Try it | Reproduce the entries so that every line matches the original exactly.

** Data supplied follows **

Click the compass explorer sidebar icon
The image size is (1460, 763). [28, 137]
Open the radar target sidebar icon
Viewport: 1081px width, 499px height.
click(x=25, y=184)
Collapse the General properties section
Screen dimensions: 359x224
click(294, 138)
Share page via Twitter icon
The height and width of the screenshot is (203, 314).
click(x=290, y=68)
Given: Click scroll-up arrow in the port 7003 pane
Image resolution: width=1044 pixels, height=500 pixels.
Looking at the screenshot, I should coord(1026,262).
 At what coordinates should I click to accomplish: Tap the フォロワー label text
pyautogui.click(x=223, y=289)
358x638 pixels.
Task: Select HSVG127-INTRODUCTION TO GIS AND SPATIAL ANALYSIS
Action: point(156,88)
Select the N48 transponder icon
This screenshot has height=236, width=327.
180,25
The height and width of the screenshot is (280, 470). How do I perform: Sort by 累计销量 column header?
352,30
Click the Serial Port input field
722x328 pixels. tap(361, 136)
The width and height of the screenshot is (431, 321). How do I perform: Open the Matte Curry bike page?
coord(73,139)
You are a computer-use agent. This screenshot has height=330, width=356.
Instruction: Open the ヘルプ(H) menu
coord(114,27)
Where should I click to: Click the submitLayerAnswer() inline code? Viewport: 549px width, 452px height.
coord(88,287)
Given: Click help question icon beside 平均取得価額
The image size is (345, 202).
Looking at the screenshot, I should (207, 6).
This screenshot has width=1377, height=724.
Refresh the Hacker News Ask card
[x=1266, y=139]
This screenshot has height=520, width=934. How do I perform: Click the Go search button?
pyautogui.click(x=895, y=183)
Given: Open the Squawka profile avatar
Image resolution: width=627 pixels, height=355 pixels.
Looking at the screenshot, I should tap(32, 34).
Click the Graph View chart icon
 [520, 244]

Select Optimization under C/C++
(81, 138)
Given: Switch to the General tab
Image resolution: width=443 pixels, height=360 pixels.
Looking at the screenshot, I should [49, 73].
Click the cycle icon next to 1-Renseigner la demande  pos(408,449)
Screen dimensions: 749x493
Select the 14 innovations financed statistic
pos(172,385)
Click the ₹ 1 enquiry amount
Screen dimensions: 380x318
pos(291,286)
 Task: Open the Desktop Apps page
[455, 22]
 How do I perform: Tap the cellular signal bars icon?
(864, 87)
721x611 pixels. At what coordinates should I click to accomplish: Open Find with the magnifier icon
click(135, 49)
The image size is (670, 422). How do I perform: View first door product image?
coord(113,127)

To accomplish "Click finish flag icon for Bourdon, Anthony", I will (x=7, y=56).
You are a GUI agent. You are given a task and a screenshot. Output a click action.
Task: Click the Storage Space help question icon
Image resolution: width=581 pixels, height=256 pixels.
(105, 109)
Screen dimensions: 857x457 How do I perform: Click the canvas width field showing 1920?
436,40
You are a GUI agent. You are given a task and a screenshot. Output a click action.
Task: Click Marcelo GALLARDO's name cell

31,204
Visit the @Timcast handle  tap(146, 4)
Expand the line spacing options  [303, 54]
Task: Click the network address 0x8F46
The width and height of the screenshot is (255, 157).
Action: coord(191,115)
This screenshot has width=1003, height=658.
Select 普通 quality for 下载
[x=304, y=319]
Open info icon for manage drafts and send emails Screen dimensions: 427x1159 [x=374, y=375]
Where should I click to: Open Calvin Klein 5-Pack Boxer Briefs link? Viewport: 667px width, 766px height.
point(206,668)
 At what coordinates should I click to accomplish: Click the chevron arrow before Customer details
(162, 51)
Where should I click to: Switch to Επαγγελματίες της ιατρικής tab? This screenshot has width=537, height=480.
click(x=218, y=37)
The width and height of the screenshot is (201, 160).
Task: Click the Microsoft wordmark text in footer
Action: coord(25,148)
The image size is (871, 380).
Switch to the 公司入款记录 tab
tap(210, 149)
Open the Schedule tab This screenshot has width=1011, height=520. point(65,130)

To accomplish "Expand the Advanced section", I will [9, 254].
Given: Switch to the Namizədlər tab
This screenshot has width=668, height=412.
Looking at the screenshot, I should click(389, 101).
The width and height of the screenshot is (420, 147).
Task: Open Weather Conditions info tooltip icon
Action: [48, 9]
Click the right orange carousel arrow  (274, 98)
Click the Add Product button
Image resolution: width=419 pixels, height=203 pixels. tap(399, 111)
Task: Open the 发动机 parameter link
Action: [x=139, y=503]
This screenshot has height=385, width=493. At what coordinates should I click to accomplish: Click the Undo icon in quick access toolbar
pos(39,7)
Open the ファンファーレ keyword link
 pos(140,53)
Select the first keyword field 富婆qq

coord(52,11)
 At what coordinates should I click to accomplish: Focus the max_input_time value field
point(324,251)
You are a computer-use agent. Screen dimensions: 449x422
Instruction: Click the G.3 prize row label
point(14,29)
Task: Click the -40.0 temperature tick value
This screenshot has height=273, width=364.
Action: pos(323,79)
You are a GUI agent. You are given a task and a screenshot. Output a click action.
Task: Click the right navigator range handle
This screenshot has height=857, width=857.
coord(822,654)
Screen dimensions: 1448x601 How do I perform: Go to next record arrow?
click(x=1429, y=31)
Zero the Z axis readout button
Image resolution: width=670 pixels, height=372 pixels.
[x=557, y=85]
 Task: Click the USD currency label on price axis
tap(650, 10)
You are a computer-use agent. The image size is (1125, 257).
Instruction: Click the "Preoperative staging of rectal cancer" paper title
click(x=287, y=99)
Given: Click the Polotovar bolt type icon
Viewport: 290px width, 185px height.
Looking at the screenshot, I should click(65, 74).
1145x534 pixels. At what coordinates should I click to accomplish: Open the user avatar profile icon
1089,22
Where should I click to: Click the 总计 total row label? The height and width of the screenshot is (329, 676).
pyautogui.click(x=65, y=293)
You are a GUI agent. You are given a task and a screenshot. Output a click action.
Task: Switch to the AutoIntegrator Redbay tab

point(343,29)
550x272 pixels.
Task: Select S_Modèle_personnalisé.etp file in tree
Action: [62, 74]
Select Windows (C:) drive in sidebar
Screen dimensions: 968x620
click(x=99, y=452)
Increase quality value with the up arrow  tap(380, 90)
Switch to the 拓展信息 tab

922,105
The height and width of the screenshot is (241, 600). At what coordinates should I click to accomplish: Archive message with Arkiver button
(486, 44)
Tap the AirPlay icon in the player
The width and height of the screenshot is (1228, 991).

** End of Data supplied **

Task output |
Click the compass explorer sidebar icon
The image size is (1460, 763). [28, 137]
Open the radar target sidebar icon
Viewport: 1081px width, 499px height.
click(x=25, y=184)
Collapse the General properties section
Screen dimensions: 359x224
click(294, 138)
Share page via Twitter icon
The height and width of the screenshot is (203, 314).
click(x=290, y=68)
Given: Click scroll-up arrow in the port 7003 pane
Image resolution: width=1044 pixels, height=500 pixels.
Looking at the screenshot, I should coord(1026,262).
 At what coordinates should I click to accomplish: Tap the フォロワー label text
pyautogui.click(x=223, y=289)
358x638 pixels.
Task: Select HSVG127-INTRODUCTION TO GIS AND SPATIAL ANALYSIS
Action: point(156,88)
Select the N48 transponder icon
This screenshot has height=236, width=327.
180,25
The height and width of the screenshot is (280, 470). How do I perform: Sort by 累计销量 column header?
352,30
Click the Serial Port input field
722x328 pixels. tap(361, 136)
The width and height of the screenshot is (431, 321). How do I perform: Open the Matte Curry bike page?
coord(73,139)
You are a computer-use agent. This screenshot has height=330, width=356.
Instruction: Open the ヘルプ(H) menu
coord(114,27)
Where should I click to: Click the submitLayerAnswer() inline code? Viewport: 549px width, 452px height.
coord(88,287)
Given: Click help question icon beside 平均取得価額
The image size is (345, 202).
Looking at the screenshot, I should (207, 6).
This screenshot has width=1377, height=724.
Refresh the Hacker News Ask card
[x=1266, y=139]
This screenshot has height=520, width=934. How do I perform: Click the Go search button?
pyautogui.click(x=895, y=183)
Given: Open the Squawka profile avatar
Image resolution: width=627 pixels, height=355 pixels.
Looking at the screenshot, I should tap(32, 34).
Click the Graph View chart icon
 [520, 244]

Select Optimization under C/C++
(81, 138)
Given: Switch to the General tab
Image resolution: width=443 pixels, height=360 pixels.
Looking at the screenshot, I should [49, 73].
Click the cycle icon next to 1-Renseigner la demande  pos(408,449)
Screen dimensions: 749x493
Select the 14 innovations financed statistic
pos(172,385)
Click the ₹ 1 enquiry amount
Screen dimensions: 380x318
pos(291,286)
 Task: Open the Desktop Apps page
[455, 22]
 How do I perform: Tap the cellular signal bars icon?
(864, 87)
721x611 pixels. At what coordinates should I click to accomplish: Open Find with the magnifier icon
click(135, 49)
The image size is (670, 422). How do I perform: View first door product image?
coord(113,127)

To accomplish "Click finish flag icon for Bourdon, Anthony", I will (x=7, y=56).
You are a GUI agent. You are given a task and a screenshot. Output a click action.
Task: Click the Storage Space help question icon
Image resolution: width=581 pixels, height=256 pixels.
(105, 109)
Screen dimensions: 857x457 How do I perform: Click the canvas width field showing 1920?
436,40
You are a GUI agent. You are given a task and a screenshot. Output a click action.
Task: Click Marcelo GALLARDO's name cell

31,204
Visit the @Timcast handle  tap(146, 4)
Expand the line spacing options  [303, 54]
Task: Click the network address 0x8F46
The width and height of the screenshot is (255, 157).
Action: coord(191,115)
This screenshot has width=1003, height=658.
Select 普通 quality for 下载
[x=304, y=319]
Open info icon for manage drafts and send emails Screen dimensions: 427x1159 [x=374, y=375]
Where should I click to: Open Calvin Klein 5-Pack Boxer Briefs link? Viewport: 667px width, 766px height.
point(206,668)
 At what coordinates should I click to accomplish: Click the chevron arrow before Customer details
(162, 51)
Where should I click to: Switch to Επαγγελματίες της ιατρικής tab? This screenshot has width=537, height=480.
click(x=218, y=37)
The width and height of the screenshot is (201, 160).
Task: Click the Microsoft wordmark text in footer
Action: coord(25,148)
The image size is (871, 380).
Switch to the 公司入款记录 tab
tap(210, 149)
Open the Schedule tab This screenshot has width=1011, height=520. point(65,130)

To accomplish "Expand the Advanced section", I will [9, 254].
Given: Switch to the Namizədlər tab
This screenshot has width=668, height=412.
Looking at the screenshot, I should click(389, 101).
The width and height of the screenshot is (420, 147).
Task: Open Weather Conditions info tooltip icon
Action: [48, 9]
Click the right orange carousel arrow  (274, 98)
Click the Add Product button
Image resolution: width=419 pixels, height=203 pixels. tap(399, 111)
Task: Open the 发动机 parameter link
Action: [x=139, y=503]
This screenshot has height=385, width=493. At what coordinates should I click to accomplish: Click the Undo icon in quick access toolbar
pos(39,7)
Open the ファンファーレ keyword link
 pos(140,53)
Select the first keyword field 富婆qq

coord(52,11)
 At what coordinates should I click to accomplish: Focus the max_input_time value field
point(324,251)
You are a computer-use agent. Screen dimensions: 449x422
Instruction: Click the G.3 prize row label
point(14,29)
Task: Click the -40.0 temperature tick value
This screenshot has height=273, width=364.
Action: pos(323,79)
You are a GUI agent. You are given a task and a screenshot. Output a click action.
Task: Click the right navigator range handle
This screenshot has height=857, width=857.
coord(822,654)
Screen dimensions: 1448x601 How do I perform: Go to next record arrow?
click(x=1429, y=31)
Zero the Z axis readout button
Image resolution: width=670 pixels, height=372 pixels.
[x=557, y=85]
 Task: Click the USD currency label on price axis
tap(650, 10)
You are a computer-use agent. The image size is (1125, 257).
Instruction: Click the "Preoperative staging of rectal cancer" paper title
click(x=287, y=99)
Given: Click the Polotovar bolt type icon
Viewport: 290px width, 185px height.
Looking at the screenshot, I should click(65, 74).
1145x534 pixels. At what coordinates should I click to accomplish: Open the user avatar profile icon
1089,22
Where should I click to: Click the 总计 total row label? The height and width of the screenshot is (329, 676).
pyautogui.click(x=65, y=293)
You are a GUI agent. You are given a task and a screenshot. Output a click action.
Task: Switch to the AutoIntegrator Redbay tab

point(343,29)
550x272 pixels.
Task: Select S_Modèle_personnalisé.etp file in tree
Action: [62, 74]
Select Windows (C:) drive in sidebar
Screen dimensions: 968x620
click(x=99, y=452)
Increase quality value with the up arrow  tap(380, 90)
Switch to the 拓展信息 tab

922,105
The height and width of the screenshot is (241, 600). At what coordinates should I click to accomplish: Archive message with Arkiver button
(486, 44)
Tap the AirPlay icon in the player
The width and height of the screenshot is (1228, 991).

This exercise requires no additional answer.